Look through the entries for the line containing "Ďalšie kategórie (56, 184)". Then output that line and every line after it, exactly, to the end.

#### Supplied data ####

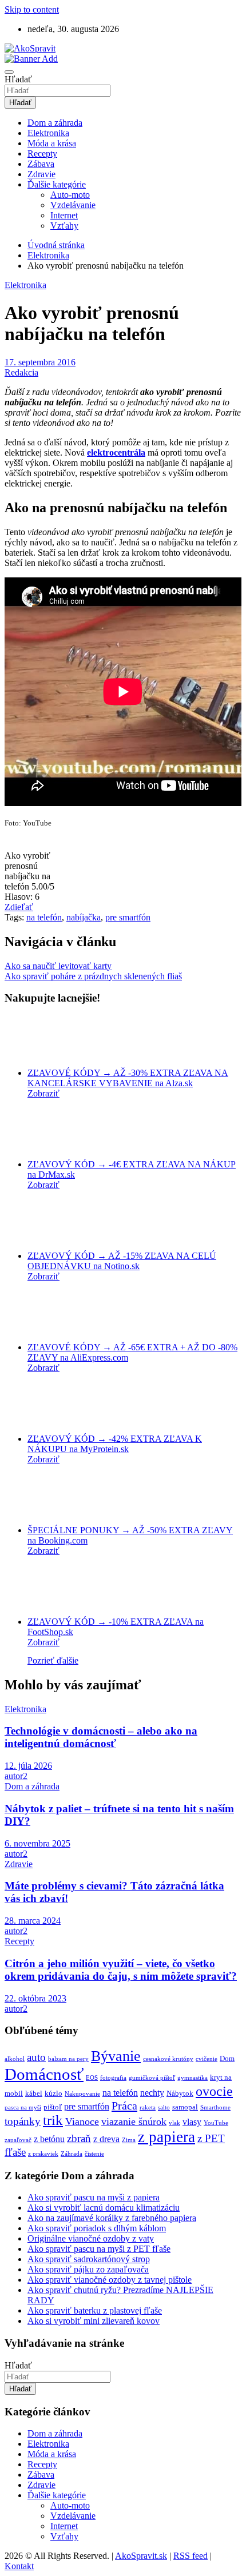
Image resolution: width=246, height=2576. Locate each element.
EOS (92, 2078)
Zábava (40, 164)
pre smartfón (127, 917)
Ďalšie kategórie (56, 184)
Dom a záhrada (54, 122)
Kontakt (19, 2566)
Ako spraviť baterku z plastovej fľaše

####

## Solution
Ďalšie kategórie (56, 184)
Dom a záhrada (54, 122)
Kontakt (19, 2566)
Ako spraviť baterku z plastovej fľaše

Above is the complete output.